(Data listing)
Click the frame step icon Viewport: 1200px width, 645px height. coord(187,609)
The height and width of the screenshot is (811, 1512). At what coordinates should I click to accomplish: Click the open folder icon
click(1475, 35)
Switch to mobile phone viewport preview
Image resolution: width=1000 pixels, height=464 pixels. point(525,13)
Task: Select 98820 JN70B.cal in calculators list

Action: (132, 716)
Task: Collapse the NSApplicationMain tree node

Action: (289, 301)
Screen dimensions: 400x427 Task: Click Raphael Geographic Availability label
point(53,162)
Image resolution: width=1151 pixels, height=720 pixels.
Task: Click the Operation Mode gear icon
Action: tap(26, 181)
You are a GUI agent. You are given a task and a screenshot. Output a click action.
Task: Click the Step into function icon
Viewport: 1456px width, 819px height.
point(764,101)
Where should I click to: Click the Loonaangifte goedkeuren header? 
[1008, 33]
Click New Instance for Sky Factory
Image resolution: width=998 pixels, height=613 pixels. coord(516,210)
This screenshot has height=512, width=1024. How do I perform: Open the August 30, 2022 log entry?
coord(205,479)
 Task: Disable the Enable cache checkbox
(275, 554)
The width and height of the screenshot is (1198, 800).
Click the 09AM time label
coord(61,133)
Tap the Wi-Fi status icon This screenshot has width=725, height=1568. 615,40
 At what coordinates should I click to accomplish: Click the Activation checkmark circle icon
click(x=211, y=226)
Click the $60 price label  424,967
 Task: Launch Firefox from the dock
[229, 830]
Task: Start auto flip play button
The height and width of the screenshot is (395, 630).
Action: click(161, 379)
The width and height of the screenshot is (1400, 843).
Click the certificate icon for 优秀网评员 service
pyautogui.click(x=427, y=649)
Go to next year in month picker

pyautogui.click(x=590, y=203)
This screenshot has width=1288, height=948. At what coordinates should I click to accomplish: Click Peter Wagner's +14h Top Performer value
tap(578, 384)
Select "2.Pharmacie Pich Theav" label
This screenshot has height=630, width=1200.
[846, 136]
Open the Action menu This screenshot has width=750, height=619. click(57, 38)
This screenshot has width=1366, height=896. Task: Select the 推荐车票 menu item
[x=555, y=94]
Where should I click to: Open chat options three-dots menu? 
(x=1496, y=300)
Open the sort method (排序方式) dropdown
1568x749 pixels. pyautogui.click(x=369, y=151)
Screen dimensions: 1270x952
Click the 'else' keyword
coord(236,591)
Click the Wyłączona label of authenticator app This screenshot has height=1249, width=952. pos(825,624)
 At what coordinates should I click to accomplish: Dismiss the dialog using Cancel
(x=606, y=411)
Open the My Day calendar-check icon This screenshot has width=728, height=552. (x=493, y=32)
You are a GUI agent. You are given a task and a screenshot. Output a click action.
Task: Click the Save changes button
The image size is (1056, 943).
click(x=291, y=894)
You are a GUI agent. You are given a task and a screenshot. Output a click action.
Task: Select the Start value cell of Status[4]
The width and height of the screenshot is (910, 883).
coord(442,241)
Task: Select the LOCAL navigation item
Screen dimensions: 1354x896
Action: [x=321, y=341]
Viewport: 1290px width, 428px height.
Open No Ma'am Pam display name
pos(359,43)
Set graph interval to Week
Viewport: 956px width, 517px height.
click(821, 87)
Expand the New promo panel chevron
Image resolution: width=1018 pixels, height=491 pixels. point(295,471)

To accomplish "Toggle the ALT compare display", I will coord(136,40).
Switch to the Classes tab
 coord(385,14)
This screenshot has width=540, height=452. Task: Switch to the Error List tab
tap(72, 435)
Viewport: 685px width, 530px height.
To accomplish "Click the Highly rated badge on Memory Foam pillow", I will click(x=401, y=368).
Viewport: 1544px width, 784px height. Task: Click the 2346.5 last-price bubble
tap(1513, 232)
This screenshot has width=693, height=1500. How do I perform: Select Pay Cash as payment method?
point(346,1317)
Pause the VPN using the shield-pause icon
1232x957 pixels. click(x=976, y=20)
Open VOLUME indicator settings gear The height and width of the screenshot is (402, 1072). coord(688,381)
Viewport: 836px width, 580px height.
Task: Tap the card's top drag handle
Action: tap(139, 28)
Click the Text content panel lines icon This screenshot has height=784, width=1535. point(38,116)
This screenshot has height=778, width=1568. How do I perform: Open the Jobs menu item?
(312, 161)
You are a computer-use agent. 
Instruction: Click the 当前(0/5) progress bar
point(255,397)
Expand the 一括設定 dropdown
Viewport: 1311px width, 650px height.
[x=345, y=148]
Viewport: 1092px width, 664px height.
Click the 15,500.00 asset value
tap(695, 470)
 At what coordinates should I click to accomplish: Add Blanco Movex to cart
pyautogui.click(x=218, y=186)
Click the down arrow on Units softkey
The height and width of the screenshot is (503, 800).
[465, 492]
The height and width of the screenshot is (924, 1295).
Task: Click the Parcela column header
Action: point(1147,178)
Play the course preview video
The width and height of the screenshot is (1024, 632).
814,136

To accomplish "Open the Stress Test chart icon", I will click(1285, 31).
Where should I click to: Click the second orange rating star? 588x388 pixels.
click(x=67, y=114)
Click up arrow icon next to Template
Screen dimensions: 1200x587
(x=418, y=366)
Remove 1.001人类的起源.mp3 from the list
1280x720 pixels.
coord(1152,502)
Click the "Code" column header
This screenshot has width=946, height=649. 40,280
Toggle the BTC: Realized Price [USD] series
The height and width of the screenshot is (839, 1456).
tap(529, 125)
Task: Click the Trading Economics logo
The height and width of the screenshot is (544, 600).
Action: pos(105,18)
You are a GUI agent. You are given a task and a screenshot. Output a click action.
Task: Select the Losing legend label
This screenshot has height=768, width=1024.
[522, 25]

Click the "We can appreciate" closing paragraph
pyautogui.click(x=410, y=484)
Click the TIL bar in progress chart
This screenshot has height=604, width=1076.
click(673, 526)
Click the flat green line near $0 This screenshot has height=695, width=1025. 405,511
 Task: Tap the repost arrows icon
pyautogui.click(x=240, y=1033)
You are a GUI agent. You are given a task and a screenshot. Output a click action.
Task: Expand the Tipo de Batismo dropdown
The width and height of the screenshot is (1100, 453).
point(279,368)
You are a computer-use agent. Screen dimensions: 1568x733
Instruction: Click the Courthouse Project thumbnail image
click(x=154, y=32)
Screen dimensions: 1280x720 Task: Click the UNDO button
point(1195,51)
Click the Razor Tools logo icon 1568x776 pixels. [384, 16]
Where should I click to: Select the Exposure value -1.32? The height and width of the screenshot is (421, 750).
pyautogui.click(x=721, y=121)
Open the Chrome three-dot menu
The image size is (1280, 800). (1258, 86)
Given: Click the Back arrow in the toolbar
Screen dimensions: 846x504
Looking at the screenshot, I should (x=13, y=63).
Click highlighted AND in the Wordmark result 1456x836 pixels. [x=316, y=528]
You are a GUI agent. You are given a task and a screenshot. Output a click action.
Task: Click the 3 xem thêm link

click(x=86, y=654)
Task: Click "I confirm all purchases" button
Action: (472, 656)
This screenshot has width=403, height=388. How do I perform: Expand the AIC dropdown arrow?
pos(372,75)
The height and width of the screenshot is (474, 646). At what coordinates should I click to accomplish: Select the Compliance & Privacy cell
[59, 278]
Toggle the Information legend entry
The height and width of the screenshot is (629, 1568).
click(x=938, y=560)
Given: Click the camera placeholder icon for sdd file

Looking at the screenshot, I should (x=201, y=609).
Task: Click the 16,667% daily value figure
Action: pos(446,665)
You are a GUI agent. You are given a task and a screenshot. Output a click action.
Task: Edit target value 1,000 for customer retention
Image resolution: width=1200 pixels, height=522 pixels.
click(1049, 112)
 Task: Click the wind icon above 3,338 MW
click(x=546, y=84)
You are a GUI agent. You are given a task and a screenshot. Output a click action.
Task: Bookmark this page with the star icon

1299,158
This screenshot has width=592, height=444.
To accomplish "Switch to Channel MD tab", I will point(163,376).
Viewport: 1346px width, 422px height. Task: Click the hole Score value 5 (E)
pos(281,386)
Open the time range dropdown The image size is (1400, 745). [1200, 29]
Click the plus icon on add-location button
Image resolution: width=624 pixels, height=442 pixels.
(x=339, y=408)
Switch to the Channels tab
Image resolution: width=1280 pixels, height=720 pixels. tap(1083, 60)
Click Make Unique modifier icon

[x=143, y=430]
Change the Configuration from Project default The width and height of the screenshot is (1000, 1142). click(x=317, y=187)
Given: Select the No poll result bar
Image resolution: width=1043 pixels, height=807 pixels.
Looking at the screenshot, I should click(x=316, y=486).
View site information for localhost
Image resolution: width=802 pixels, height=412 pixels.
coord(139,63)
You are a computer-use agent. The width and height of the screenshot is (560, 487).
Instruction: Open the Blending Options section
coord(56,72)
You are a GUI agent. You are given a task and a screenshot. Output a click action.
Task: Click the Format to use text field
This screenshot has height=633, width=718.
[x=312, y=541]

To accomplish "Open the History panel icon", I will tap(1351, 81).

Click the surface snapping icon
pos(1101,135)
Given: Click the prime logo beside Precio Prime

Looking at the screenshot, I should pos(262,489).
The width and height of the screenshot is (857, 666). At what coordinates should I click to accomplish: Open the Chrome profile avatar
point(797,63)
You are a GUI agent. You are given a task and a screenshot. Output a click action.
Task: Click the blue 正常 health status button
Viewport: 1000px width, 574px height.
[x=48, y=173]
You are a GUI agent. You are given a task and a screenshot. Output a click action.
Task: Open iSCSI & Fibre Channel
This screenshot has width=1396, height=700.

TASK GOAL: Reproduce the material from the line with "Viewport: 1092px width, 664px height." up to and including the line with "Click the Razor", changing "GUI agent" to "screen agent" and leaving everything else unchanged.

FINISHED EXERCISE:
Viewport: 1092px width, 664px height.
Click the 15,500.00 asset value
tap(695, 470)
 At what coordinates should I click to accomplish: Add Blanco Movex to cart
pyautogui.click(x=218, y=186)
Click the down arrow on Units softkey
The height and width of the screenshot is (503, 800).
[465, 492]
The height and width of the screenshot is (924, 1295).
Task: Click the Parcela column header
Action: point(1147,178)
Play the course preview video
The width and height of the screenshot is (1024, 632).
814,136

To accomplish "Open the Stress Test chart icon", I will click(1285, 31).
Where should I click to: Click the second orange rating star? 588x388 pixels.
click(x=67, y=114)
Click up arrow icon next to Template
Screen dimensions: 1200x587
(x=418, y=366)
Remove 1.001人类的起源.mp3 from the list
1280x720 pixels.
coord(1152,502)
Click the "Code" column header
This screenshot has width=946, height=649. 40,280
Toggle the BTC: Realized Price [USD] series
The height and width of the screenshot is (839, 1456).
tap(529, 125)
Task: Click the Trading Economics logo
The height and width of the screenshot is (544, 600).
Action: pos(105,18)
You are a screen agent. You are given a task and a screenshot. Output a click action.
Task: Select the Losing legend label
This screenshot has height=768, width=1024.
[522, 25]

Click the "We can appreciate" closing paragraph
pyautogui.click(x=410, y=484)
Click the TIL bar in progress chart
This screenshot has height=604, width=1076.
click(673, 526)
Click the flat green line near $0 This screenshot has height=695, width=1025. 405,511
 Task: Tap the repost arrows icon
pyautogui.click(x=240, y=1033)
You are a screen agent. You are given a task and a screenshot. Output a click action.
Task: Expand the Tipo de Batismo dropdown
The width and height of the screenshot is (1100, 453).
point(279,368)
You are a computer-use agent. Screen dimensions: 1568x733
Instruction: Click the Courthouse Project thumbnail image
click(x=154, y=32)
Screen dimensions: 1280x720 Task: Click the UNDO button
point(1195,51)
Click the Razor Tools logo icon 1568x776 pixels. [384, 16]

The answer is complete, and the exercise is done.